Its survey, which consisted of 2,000 UK consumers, found that 62% of 18-34-year-olds want more information about their carbon footprint so they can reduce their impact on the planet – the national average is 48%.
Younger cohorts of customers also want incentives to do the right thing for the planet, with 56% of 18-34-year-olds looking to be rewarded by their financial provider for lowering their carbon footprint.
Financial services without sustainability offerings could lose business.
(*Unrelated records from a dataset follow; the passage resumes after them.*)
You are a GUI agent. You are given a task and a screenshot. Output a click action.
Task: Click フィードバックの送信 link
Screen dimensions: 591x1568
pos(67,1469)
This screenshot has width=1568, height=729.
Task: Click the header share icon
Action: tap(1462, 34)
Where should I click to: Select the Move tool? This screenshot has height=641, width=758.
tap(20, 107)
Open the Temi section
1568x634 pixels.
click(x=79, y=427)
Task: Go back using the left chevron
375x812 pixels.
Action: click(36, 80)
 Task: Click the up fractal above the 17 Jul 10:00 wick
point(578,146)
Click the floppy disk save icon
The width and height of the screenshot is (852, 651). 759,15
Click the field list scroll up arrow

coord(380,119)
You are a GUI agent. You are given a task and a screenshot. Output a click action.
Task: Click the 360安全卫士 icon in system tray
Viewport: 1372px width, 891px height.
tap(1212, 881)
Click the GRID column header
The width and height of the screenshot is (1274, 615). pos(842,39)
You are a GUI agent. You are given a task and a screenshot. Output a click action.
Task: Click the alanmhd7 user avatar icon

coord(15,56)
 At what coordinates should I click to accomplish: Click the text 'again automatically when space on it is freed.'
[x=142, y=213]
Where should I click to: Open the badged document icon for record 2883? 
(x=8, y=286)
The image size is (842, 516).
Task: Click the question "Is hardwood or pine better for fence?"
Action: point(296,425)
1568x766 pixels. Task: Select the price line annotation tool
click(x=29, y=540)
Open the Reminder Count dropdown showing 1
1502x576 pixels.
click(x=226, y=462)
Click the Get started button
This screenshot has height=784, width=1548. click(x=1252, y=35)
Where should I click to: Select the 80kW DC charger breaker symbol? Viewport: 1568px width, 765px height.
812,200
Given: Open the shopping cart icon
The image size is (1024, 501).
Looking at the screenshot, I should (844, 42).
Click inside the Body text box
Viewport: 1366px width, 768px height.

The survey found that 43% of 18-32-year-olds would switch provider to one that lets them see the environmental impact of purchases on their bank account.
Furthermore, 42% of this age group said they wouldn’t use a financial provider they didn’t regard as environmentally conscious – double the national average of 21%. Of these people, 40% said they only invest their money into companies or funds considered sustainable.
Additionally, 55% of this age range, 55% said they wouldn’t use a financial services provider that held assets or investments in companies which are majorly contributing to climate change.
If a firm has a strong environmental focus, 51% would encourage friends and family to use the provider.
Tink UK & IE Banking Lead Tasha Chouhan said, “As the climate crisis worsens, our latest research makes it clear that consumer expectations for financial institutions are rising. Banks that fail to give full, transparent visibility over environmental impact and carbon footprint may be at risk of alienating a key segment of consumer — in particular, those within the 18-34 age bracket.
“Open banking has a vital role to play in helping financial institutions build a strong sustainability offering for customers. For example, by aggregating, categorising and analysing transactions with open banking, customer data can be linked to carbon footprint analysis and consumers can know the environmental impact of their spending.